Dear Alan Moore, What the Hell?
I'm all for creators having a say–as long as they're contractually obligated to have it–in adaptations of their stuff. Hell, wouldn't you love to see something like From Hell get the Sin City treatment*? I still stand by our DreamCast for the film.
But here's the thing: throwing the money to your co-creators might be noble and all, O Wise Bearded Kickass Writer, but come on…why not take that money and throw it into your own publishing imprint? Use it to prime the pump so you never have to deal with anything but publishing on your own terms ever again? Granted, you're over at Top Shelf now, and I've dealt with them and they're some very cool people. But, hell, take the money and invest in the future. If nothing else, fund an online tutorial on how not to get screwed by publishing contracts. Something.
You say you got swindled. Fine. Use their own money against them, I say.
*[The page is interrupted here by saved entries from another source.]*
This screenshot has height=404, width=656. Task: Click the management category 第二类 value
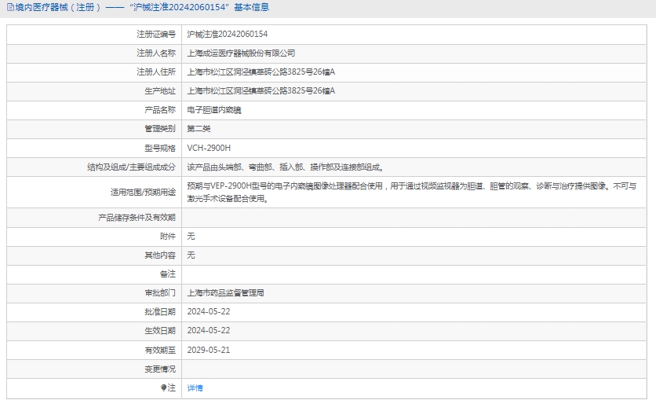pyautogui.click(x=199, y=129)
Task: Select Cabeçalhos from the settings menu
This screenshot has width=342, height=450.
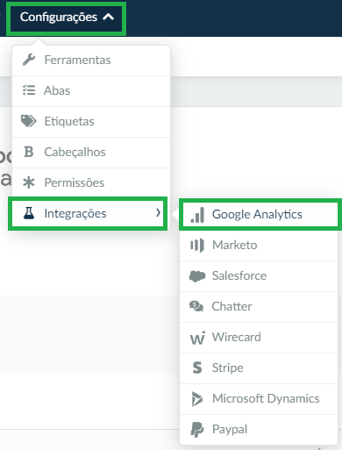Action: click(x=91, y=152)
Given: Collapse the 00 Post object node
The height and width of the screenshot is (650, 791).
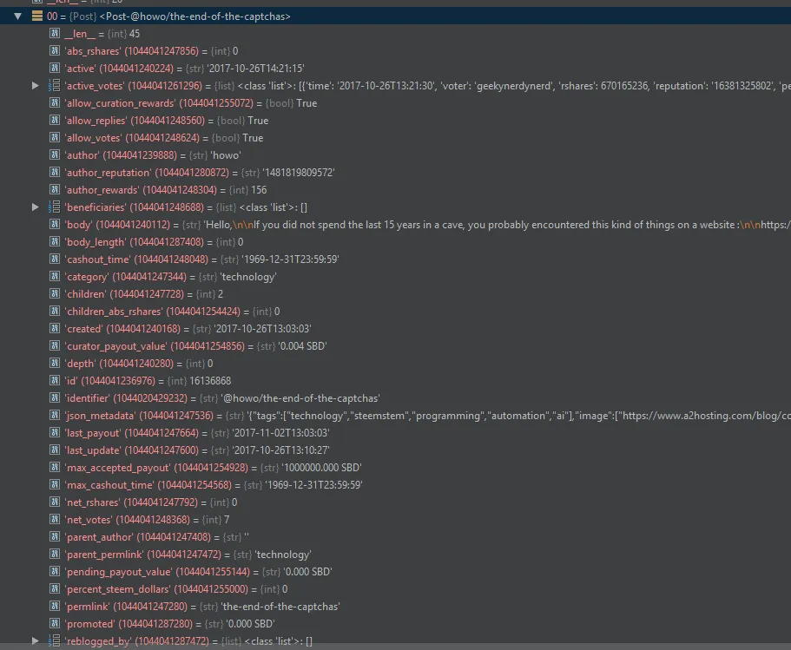Looking at the screenshot, I should tap(17, 16).
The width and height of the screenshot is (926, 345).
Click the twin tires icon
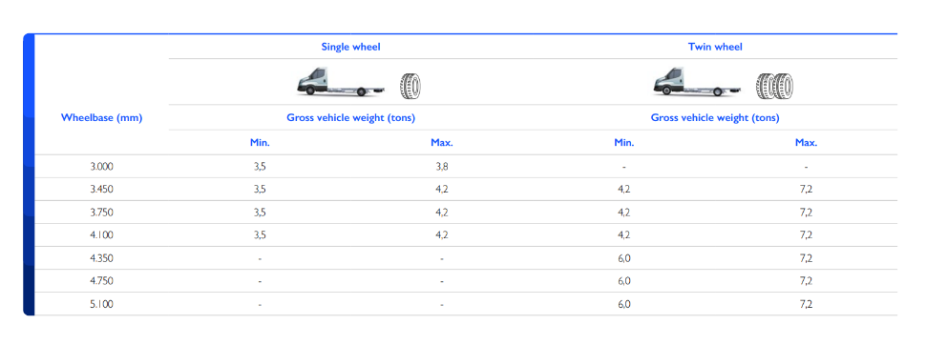tap(774, 86)
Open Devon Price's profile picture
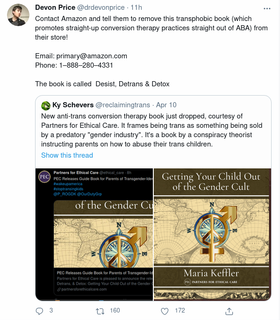 [x=18, y=15]
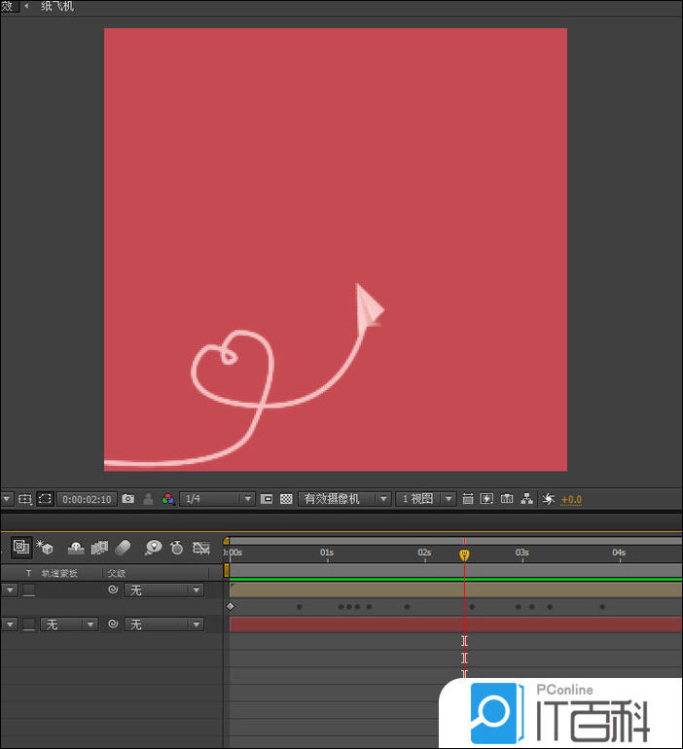Screen dimensions: 683x749
Task: Open the show channel color icon
Action: pos(168,499)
It'd be nice if you used the money to finish Big Numbers if nothing else. Sniff.
*–The Sin City Treatment, of course, is a full-on, no-holds-barred, no fucking around, no "let's set it in space," no "let's make it after an apocalypse," no "let's have it happen in New York instead," balls to the wall faithful rendition of the graphic novel on the screen. Not necessarily shot on green screen in black and white with color highlights. Just for the record.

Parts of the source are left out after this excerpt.